The findings were published July 6 in the International Journal of Life Cycle Assessment.

“Reusable alternatives have quickly become a popular solution for replacing single-use products and helping to combat the ubiquity of disposable plastic,” said Shelie Miller, an environmental engineer at U-M’s Center for Sustainable Systems, which is based at the School for Environment and Sustainability.

“But don’t always assume that reusable is the best option,” said Miller, the study’s senior author. “Our study showed that some reusable alternatives never break even because it takes more energy, and generates more greenhouse gas emissions, to wash them than it takes to make the single-use plastic item.”

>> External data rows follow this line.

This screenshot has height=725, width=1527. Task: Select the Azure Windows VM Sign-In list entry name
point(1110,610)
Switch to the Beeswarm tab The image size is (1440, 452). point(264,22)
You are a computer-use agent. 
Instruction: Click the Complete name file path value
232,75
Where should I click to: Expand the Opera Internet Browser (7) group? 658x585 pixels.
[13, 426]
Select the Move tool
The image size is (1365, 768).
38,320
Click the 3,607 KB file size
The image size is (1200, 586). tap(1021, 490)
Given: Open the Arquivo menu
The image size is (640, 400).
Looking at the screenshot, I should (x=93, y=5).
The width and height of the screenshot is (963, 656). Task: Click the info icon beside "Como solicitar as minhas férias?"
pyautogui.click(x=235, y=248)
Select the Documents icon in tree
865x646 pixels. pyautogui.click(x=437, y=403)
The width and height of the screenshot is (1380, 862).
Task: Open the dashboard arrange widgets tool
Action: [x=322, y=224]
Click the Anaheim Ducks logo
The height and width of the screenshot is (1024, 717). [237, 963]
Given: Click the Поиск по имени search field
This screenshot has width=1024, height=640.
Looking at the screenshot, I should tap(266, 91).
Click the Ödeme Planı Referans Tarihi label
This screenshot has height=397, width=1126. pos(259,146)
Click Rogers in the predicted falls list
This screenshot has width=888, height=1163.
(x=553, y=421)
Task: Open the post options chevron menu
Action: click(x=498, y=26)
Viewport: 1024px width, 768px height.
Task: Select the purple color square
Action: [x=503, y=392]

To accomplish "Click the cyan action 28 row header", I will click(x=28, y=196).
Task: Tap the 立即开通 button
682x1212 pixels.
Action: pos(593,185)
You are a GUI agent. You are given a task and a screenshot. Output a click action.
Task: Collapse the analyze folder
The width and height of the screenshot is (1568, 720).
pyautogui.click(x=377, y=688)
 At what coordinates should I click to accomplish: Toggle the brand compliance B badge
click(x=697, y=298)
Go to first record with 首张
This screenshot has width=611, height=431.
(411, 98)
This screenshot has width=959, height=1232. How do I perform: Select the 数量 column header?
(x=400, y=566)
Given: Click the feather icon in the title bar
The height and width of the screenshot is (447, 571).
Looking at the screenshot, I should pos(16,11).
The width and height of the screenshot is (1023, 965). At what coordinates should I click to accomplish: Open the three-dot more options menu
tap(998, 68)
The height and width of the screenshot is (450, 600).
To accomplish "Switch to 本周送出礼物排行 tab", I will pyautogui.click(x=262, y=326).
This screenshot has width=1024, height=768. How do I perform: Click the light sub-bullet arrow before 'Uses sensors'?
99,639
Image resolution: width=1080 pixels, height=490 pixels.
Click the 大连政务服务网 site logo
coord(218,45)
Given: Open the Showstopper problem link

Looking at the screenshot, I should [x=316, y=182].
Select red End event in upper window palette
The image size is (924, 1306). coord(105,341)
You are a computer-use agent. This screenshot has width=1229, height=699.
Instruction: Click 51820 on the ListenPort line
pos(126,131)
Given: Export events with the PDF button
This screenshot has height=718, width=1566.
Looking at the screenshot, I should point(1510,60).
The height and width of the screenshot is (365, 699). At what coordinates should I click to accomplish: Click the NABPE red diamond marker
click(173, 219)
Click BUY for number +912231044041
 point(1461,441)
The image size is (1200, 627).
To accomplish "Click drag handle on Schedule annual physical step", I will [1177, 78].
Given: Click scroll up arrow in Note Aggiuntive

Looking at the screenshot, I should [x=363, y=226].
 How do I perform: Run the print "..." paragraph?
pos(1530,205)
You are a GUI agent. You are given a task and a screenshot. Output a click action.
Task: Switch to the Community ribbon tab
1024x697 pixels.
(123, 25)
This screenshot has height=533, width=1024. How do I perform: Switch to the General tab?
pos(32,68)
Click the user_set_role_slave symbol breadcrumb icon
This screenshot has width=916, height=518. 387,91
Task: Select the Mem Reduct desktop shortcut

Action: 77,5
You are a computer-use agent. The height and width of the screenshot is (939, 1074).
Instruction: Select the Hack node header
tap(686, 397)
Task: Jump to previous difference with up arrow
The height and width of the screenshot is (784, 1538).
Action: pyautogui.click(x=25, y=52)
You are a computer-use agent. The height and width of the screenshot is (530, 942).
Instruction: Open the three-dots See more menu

The first author of the paper is Hannah Fetner of the U-M Center for Sustainable Systems. Fetner and Miller reported that, in general, reusable products that must be manually washed have higher environmental impacts than those that can be placed in the dishwasher.

For example, beeswax sandwich wrap, which must be manually washed and has a large surface area, was never able to reach the break-even point when compared to disposable plastic sandwich bags.

On the positive side of the ledger for reusables, nine of the 12 reusables were able to reach the break-even point, even when washed after every use. All three reusable fork alternatives (bamboo, reusable plastic and metal) had payback periods under 12 uses for all three environmental impact categories.

“A key takeaway from our research is that we now understand what factors are driving environmental impacts for both reusable and single-use kitchenware products,” Fetner said. “Knowing what factors are most influential can help consumers most effectively reduce their own impacts.”

For example, the duration of the payback period for reusable kitchenware was found to be highly sensitive to both washing frequency and the method of washing. Ceramic mugs had the lowest overall impacts in the coffee-cup category, and consumers can reduce those impacts even further by occasionally choosing a quick rinse with cold water over a thorough washing, Miller said.

“Not washing out a coffee mug after every use might ick some people out, but it’s actually a pretty standard practice for other folks,” Miller said.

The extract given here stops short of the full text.